Malato di mente, era «rinsavito» con l’indulto

Guarire per legge. O meglio, far finta di essere sani. Maurizio M, 48 anni, arrestato lunedì sera dopo aver rubato l’auto su viaggiava un’anziana disabile (scaraventata fuori dalla vettura), meno di un mese fa viveva da recluso all’ospedale psichiatrico di Aversa. Sulle sue spalle, una condanna del tribunale di Crema per tentata rapina datata 26 aprile 2001, e un ricovero per infermità mentale. Fino al primo di febbraio scorso, fino a quando la leva dell’indulto stabilisce che l’uomo può tornare in società. Rinsavito ex lege, dall’oggi al domani.

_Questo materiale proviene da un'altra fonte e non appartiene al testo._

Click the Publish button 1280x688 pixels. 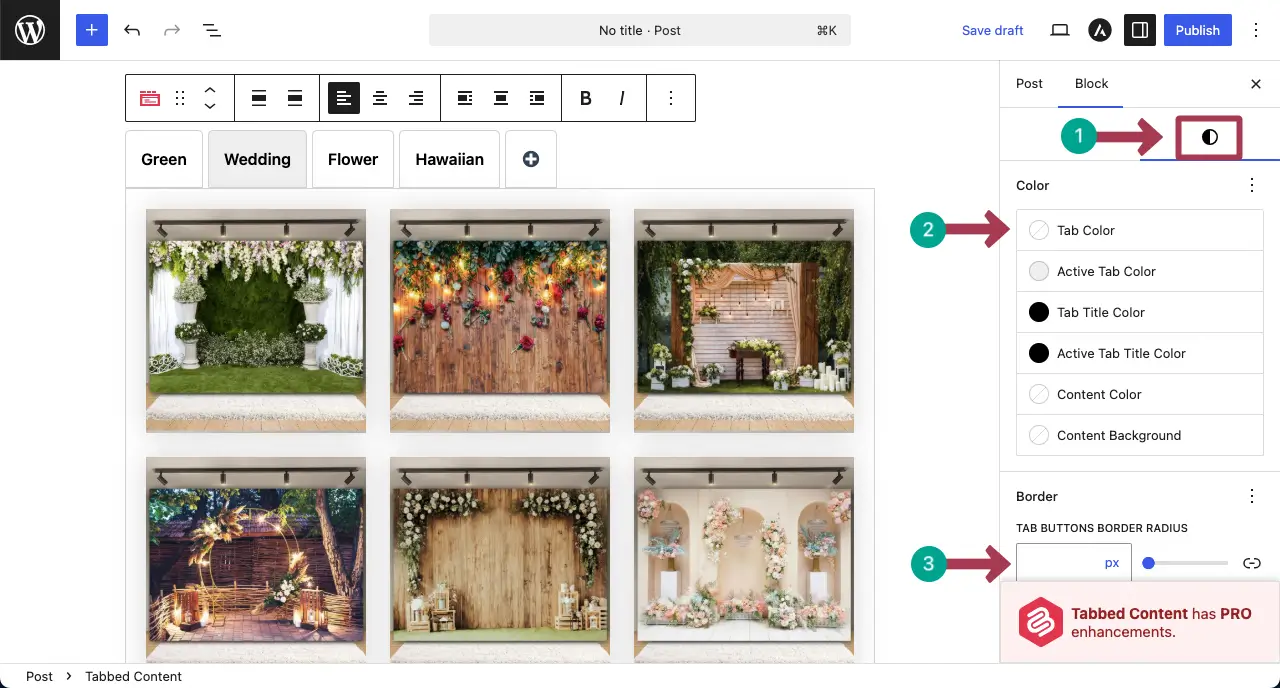pyautogui.click(x=1197, y=30)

«Si comunica - recita il documento firmato dal direttore dell’istituto - che il nominato è stato dimesso da questo ospedale psichiatrico giudiziario per non applicarsi della misura di sicurezza detentiva in casa di cura e custodia» in base alla legge sull’indulto. Maurizio M. torna libero. Fino a lunedì.

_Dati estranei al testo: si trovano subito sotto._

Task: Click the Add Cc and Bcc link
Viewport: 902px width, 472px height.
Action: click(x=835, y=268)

In via Soderini, l’uomo sale sull’auto parcheggiata nella quale siede Pierina, 75 anni, invalida. «Fuori!», le grida. La donna non ha il tempo di reagire. L’auto parte, cinquecento metri più in là si ferma e spinge l’anziana fuori dalla vettura. Scaraventa sull’asfalto. Poi la fuga, fino a un semaforo rosso «bruciato», e una pattuglia della polizia che ferma l’«instabile» pirata. Domani il giudice per le indagini preliminari Nicola Clivio deciderà se convalidare l’arresto. E, con ogni probabilità, disporrà una nuova perizia psichiatrica. La breve parentesi di salute mentale, per Maurizio M., potrebbe chiudersi presto.